Dr. Anna Péczeli is a senior fellow at the Center for Global Security Research (CGSR) at Lawrence Livermore National Laboratory. She is also an affiliate at the Center for International Security and Cooperation (CISAC) at Stanford University, and an affiliate at the Institute for Strategic and Defense Studies (ISDS) at the National University of Public Service in Budapest, Hungary.

From 2019 to 2022, Anna was a postdoctoral research fellow at CGSR. Prior to that, she worked at Stanford University: in 2018-2019 she was a visiting postdoctoral research scholar at The Europe Center, and in 2016-2017 she was a Stanton nuclear security fellow at CISAC. In Hungary, she was a senior research fellow at ISDS, an assistant lecturer at Corvinus University of Budapest, and an adjunct fellow at the Hungarian Institute of International Affairs. During her PhD studies, she held a visiting research fellowship at the Peace Research Institute Frankfurt, and a visiting Fulbright fellowship at the Nuclear Information Project of the Federation of American Scientists in Washington, DC.

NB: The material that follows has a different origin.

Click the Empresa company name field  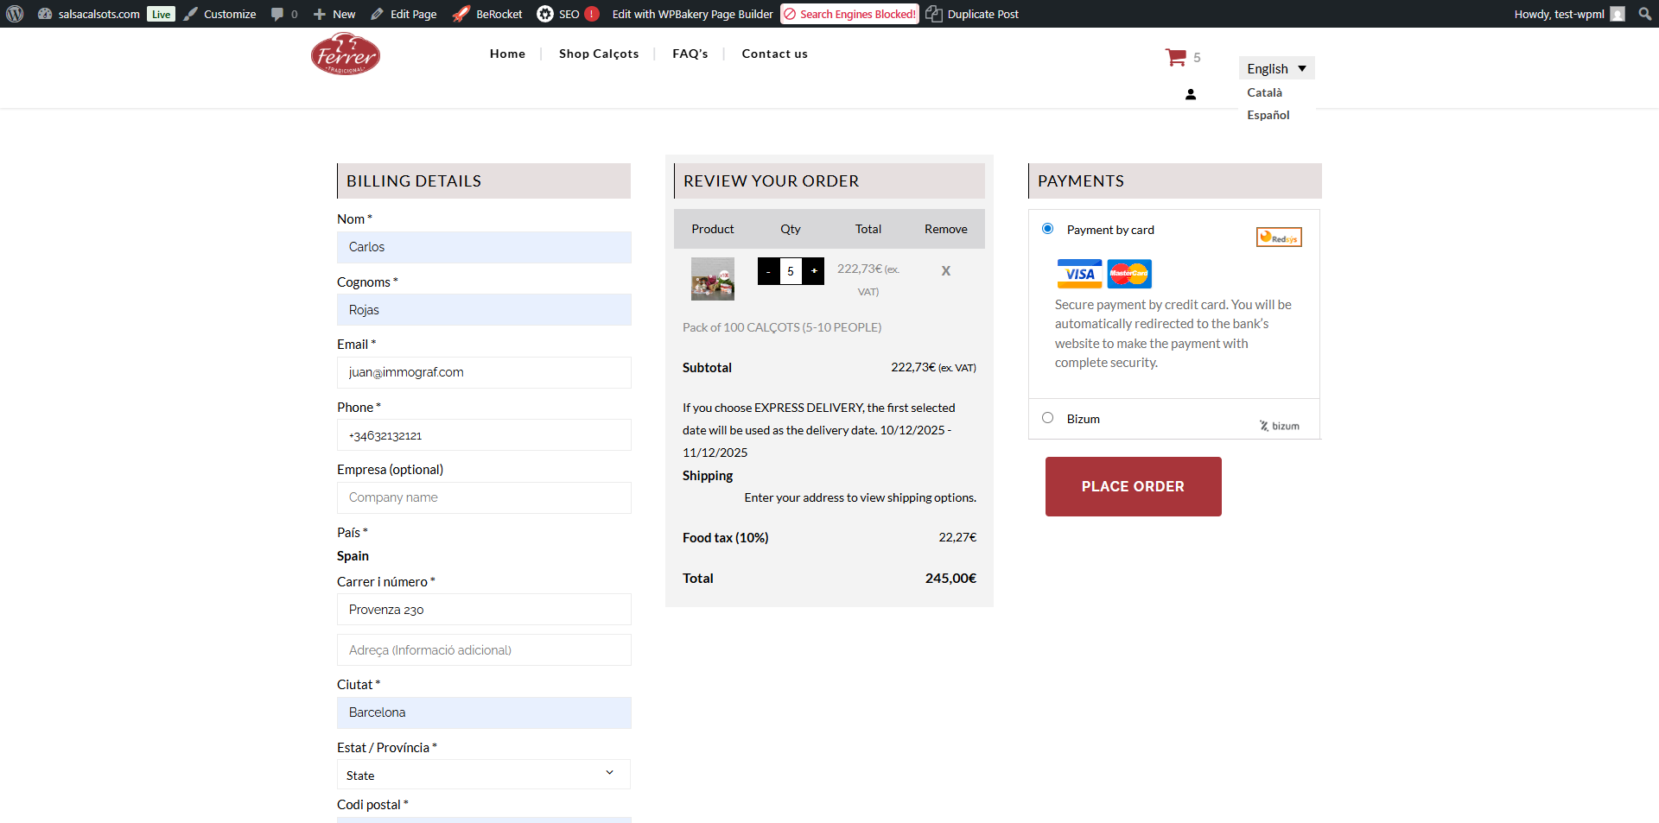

She earned a PhD degree in International Relations from Corvinus University of Budapest. Her research focuses on U.S. nuclear posture, in particular the changes and continuities in U.S. nuclear strategy since the end of the Cold War. Her research areas also include the future of arms control and strategic risk reduction in a multi-domain environment, extended nuclear deterrence in Europe, and NATO’s defense policy. Anna is a member of the CSIS Project on Nuclear Issues mid-career cadre, the European Defence and Security Network, the EU Non-Proliferation and Disarmament Consortium, and former chair of the Executive Board of the International Student/Young Pugwash group.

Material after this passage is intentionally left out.